= EXERCISE DETAILS =
Return all lines of the data in which the string "will" occurs.

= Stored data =
********

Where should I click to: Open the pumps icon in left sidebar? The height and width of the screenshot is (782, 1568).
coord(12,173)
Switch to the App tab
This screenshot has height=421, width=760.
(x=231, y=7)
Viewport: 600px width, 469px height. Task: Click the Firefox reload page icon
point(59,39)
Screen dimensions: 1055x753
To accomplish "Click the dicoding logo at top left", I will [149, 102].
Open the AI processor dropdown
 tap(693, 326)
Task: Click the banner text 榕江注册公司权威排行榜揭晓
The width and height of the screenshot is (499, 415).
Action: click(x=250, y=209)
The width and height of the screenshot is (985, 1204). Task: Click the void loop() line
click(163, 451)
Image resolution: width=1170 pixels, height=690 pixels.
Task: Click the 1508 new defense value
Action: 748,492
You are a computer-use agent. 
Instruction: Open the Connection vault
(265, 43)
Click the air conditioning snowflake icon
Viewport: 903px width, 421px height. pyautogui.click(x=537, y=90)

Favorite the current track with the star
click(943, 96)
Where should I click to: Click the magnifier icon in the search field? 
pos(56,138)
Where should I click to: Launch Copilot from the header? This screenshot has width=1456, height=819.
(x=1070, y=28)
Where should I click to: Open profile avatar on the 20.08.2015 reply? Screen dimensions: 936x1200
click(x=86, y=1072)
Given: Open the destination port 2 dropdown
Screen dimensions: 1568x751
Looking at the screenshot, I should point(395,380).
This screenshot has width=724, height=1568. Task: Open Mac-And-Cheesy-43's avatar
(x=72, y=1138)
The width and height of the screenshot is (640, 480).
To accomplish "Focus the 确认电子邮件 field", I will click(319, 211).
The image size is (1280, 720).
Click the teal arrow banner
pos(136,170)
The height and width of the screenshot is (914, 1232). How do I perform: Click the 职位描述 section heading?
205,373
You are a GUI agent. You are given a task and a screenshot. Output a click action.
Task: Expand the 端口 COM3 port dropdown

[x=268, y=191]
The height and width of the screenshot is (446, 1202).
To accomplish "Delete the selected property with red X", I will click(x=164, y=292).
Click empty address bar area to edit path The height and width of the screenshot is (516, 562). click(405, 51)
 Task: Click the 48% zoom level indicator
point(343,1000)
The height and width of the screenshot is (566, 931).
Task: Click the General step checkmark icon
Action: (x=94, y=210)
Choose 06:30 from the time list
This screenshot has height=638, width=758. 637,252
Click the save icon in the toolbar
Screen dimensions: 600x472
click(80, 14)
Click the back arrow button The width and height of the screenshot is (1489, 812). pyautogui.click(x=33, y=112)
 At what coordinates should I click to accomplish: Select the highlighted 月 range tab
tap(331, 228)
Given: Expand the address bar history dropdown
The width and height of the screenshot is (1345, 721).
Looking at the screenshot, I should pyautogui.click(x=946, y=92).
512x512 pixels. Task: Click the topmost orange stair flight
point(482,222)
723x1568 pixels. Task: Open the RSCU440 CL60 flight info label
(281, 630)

********

= OUTPUT OF THE EXERCISE =
To accomplish "Click the dicoding logo at top left", I will [149, 102].
To accomplish "Focus the 确认电子邮件 field", I will click(319, 211).
To accomplish "Delete the selected property with red X", I will click(x=164, y=292).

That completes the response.